While the White House has recently eased restrictions on the sale of critical medicines to Iran, the sanctions are taking a terrible toll on the economy and the average Iranian. So far, the US has not explicitly said it will remove the sanctions if talks are showing real progress. Since no one likes negotiating with a gun to the head—in this regard Iranians are no different than Americans—there should be some good faith easing of some of the more onerous restrictions, like those on international banking and oil sales.

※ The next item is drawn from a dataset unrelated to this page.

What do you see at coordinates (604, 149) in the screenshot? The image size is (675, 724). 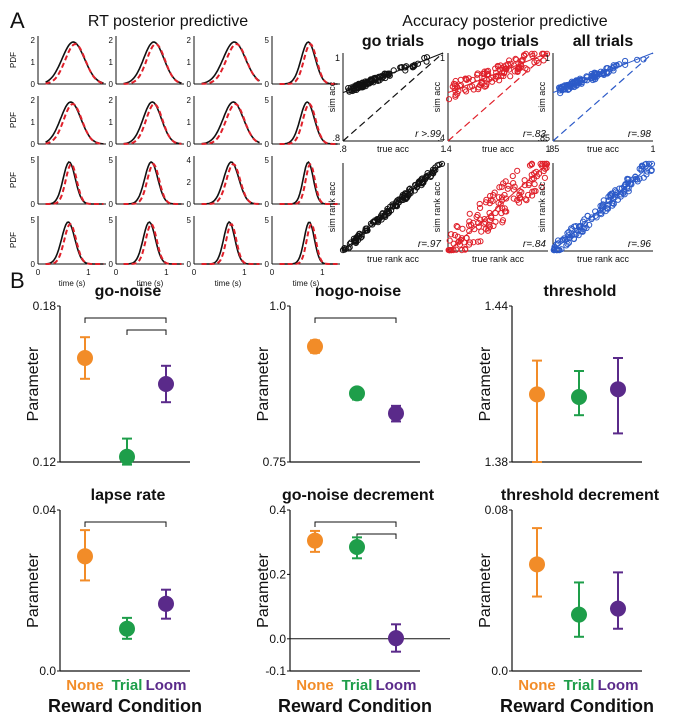 I see `acc-x-axis-label: true acc` at bounding box center [604, 149].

Lastly, the option of war needs to be taken off the table. Threatening to bomb people in order to get them not to produce nuclear weapons will almost certainly spur Iran (and other countries) to do exactly the opposite. A war with Iran would also be illegal. The British attorney general recently informed the Parliament that an attack on Iran would violate international law, because Iran does not pose a “clear and present danger,” and recommended that the US not be allowed to use the British-controlled island of Diego Garcia in the Indian Ocean to launch such an attack.
Because US relies on the energy resources of the Persian Gulf countries, as well as strategic basing rights, it is unlikely that the Obama administration will challenge the foreign and domestic policies of its allies in the region. But then Washington should not pretend that its policies there have anything to do with promoting democracy.
The countries that make up the Gulf Cooperation Council, led by Qatar and Saudi Arabia, are monarchies that not only suppress dissent but also systematically oppress women and minorities and, in the case of Bahrain, the Shite majority. The extreme jihadist organizations that the countries of the Gulf fund and arm are destabilizing governments across the region and throughout Central Asia. Washington may bemoan extremism in Pakistan, but its Gulf allies can claim the lion’s share of the credit for nurturing the groups responsible for that extremism.
The Gulf Council is not interested in promoting democracy—indeed, political pluralism is one of its greatest enemies, nor does it have much interest in the modern world, aside from fancy cars and personal jet planes. This past summer Saudi Arabia executed a man for possessing “books and talismans from which he learned to harm God’s worshippers,” and last year beheaded a man and a woman for witchcraft.
Lastly, the Obama administration should repudiate the 1979 Carter Doctrine that allows the US to use military force to guarantee access to energy resources in the Middle East. That kind of thinking went out with 19thcentury gunboats and hangs like the Damocles Sword over any country in the region that might decide to carve out an independent policy on politics and energy.